## begin Text shown

Sitemap ingestion fails when XML contains relative URLs instead of absolute URLs.

Original Error

[ERROR]... Γ— /docs/apps/ | Error: 
Unexpected error in _crawl_web at line 500:
Error: URL must start with 'http://', 'https://', 'file://', or 'raw:'

Root Cause: Many sitemap generators output relative URLs (e.g., /docs/apps/) to keep the XML portable across domains. The sitemap parser was extracting these relative URLs as-is without composing them into absolute URLs, causing the crawler to reject them.

Example Problematic Sitemap

<url>
  <loc>/docs/apps/</loc>
  <lastmod>2020-10-06T08:48:45+00:00</lastmod>
</url>

βœ… Solution

Modified sitemap.py to automatically compose relative URLs to absolute URLs using urllib.parse.urljoin.

## end Text shown
## begin Material provided

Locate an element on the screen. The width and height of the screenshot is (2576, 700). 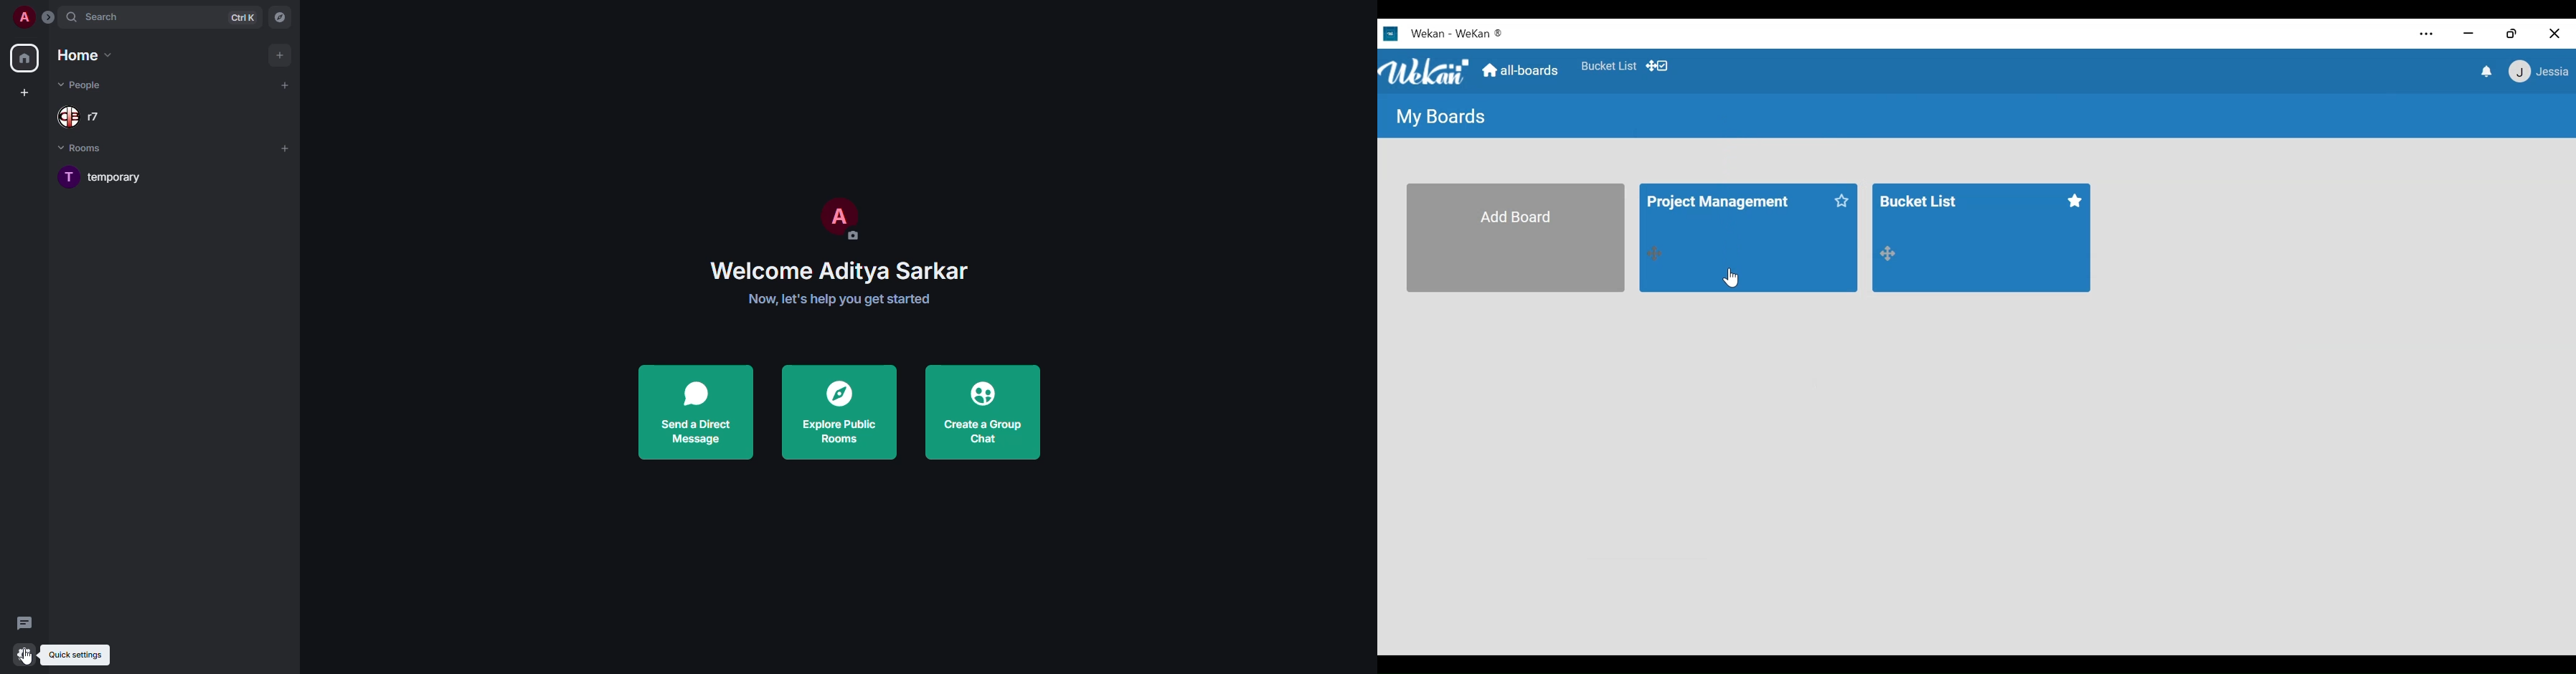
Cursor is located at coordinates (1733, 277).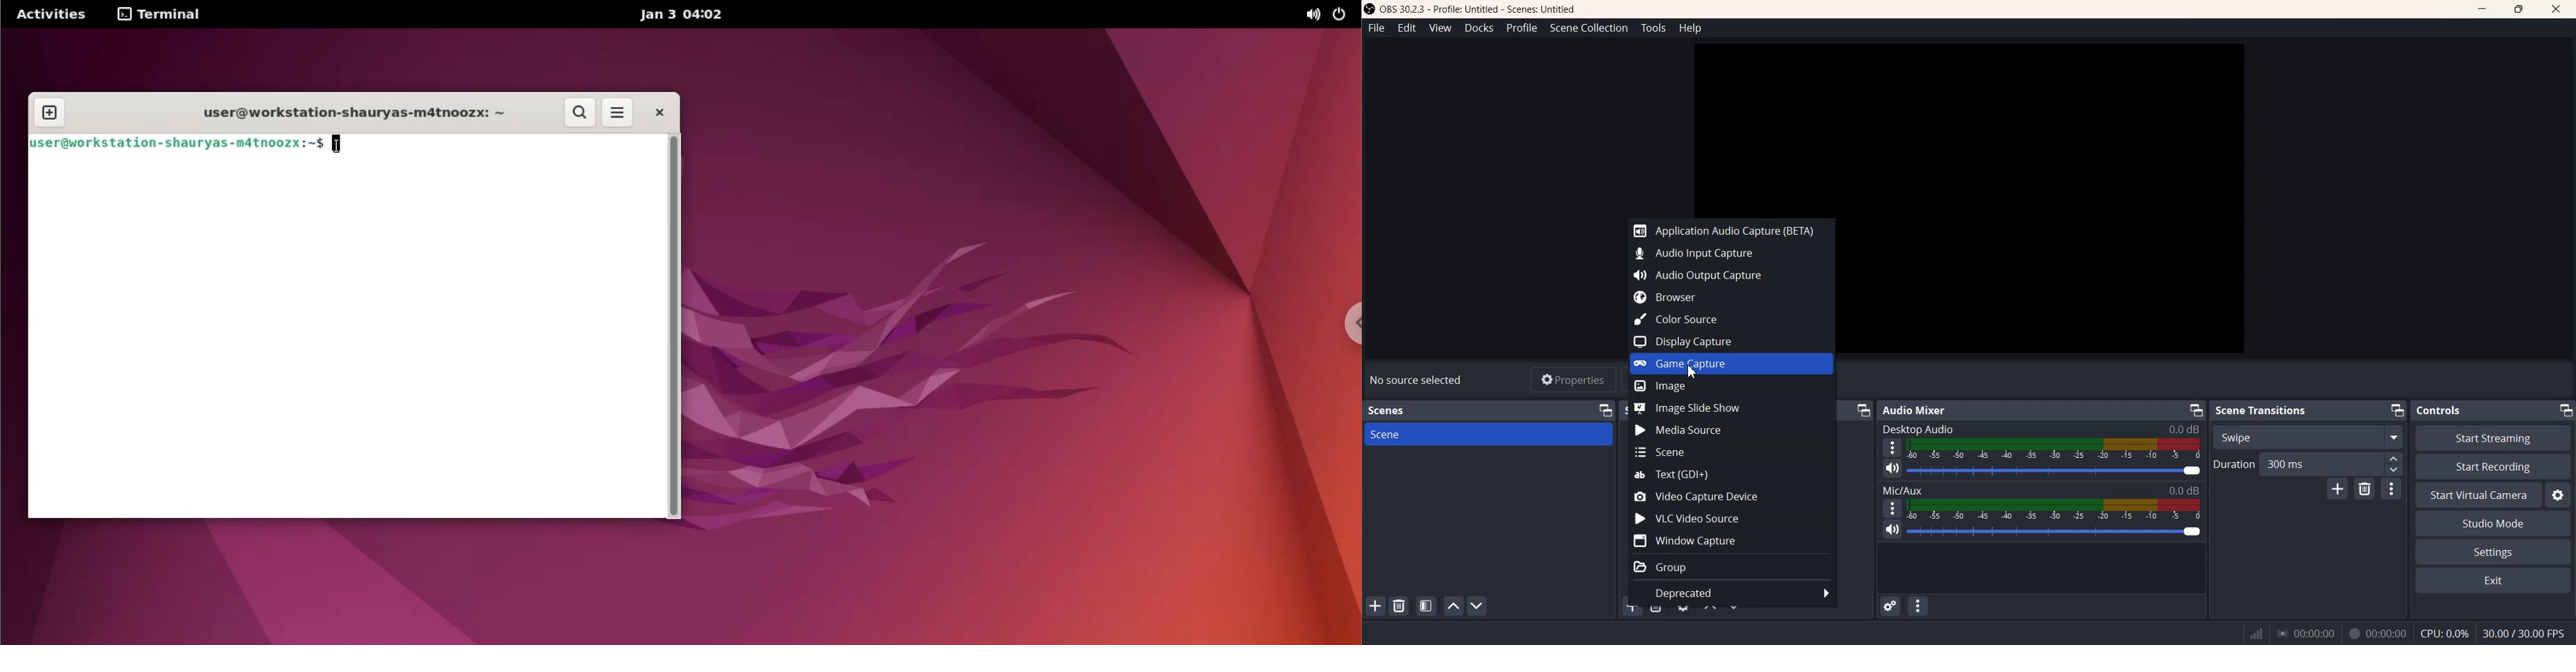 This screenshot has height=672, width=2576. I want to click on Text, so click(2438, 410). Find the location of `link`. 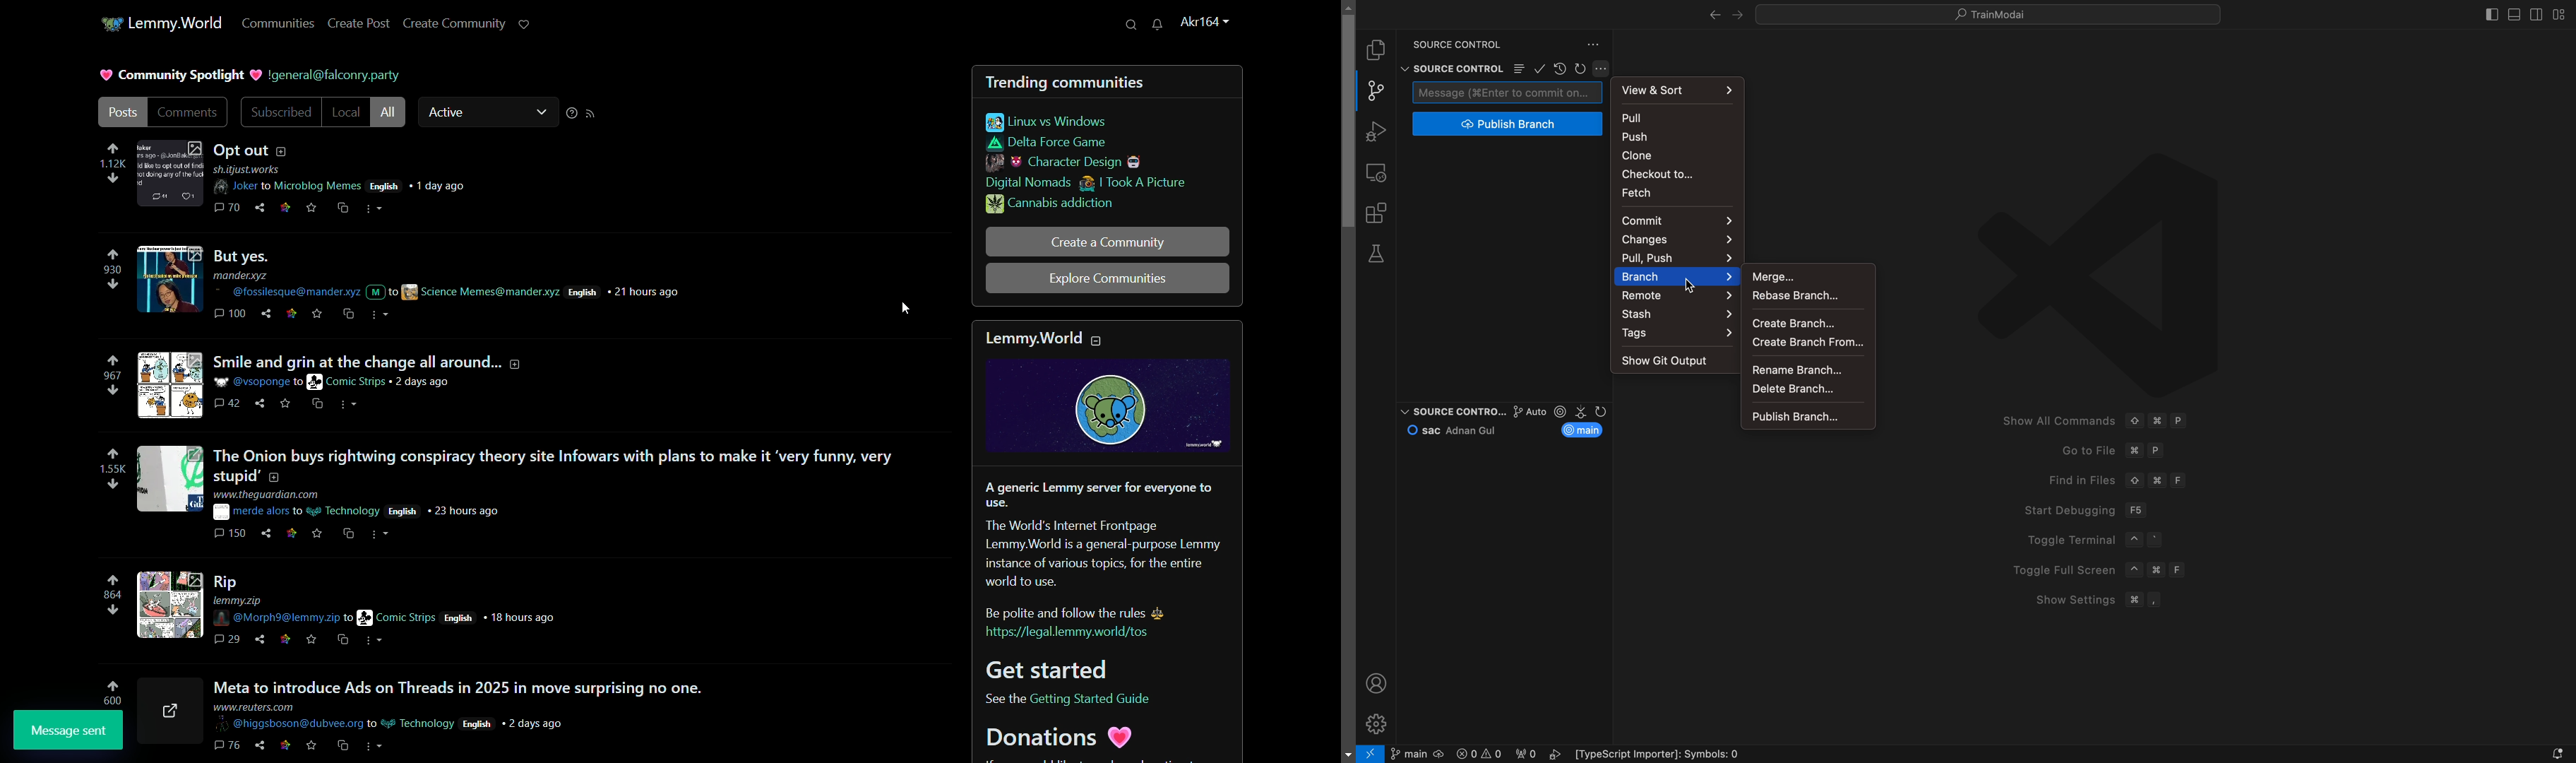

## end Material provided

Exercise details:
Please write out, word for word, the passage of the sitemap error report above that opens with the words containing "Root Cause: Many" and closes with "URLs using urllib.parse.urljoin.".

Response to the exercise:
Root Cause: Many sitemap generators output relative URLs (e.g., /docs/apps/) to keep the XML portable across domains. The sitemap parser was extracting these relative URLs as-is without composing them into absolute URLs, causing the crawler to reject them.

Example Problematic Sitemap

<url>
  <loc>/docs/apps/</loc>
  <lastmod>2020-10-06T08:48:45+00:00</lastmod>
</url>

βœ… Solution

Modified sitemap.py to automatically compose relative URLs to absolute URLs using urllib.parse.urljoin.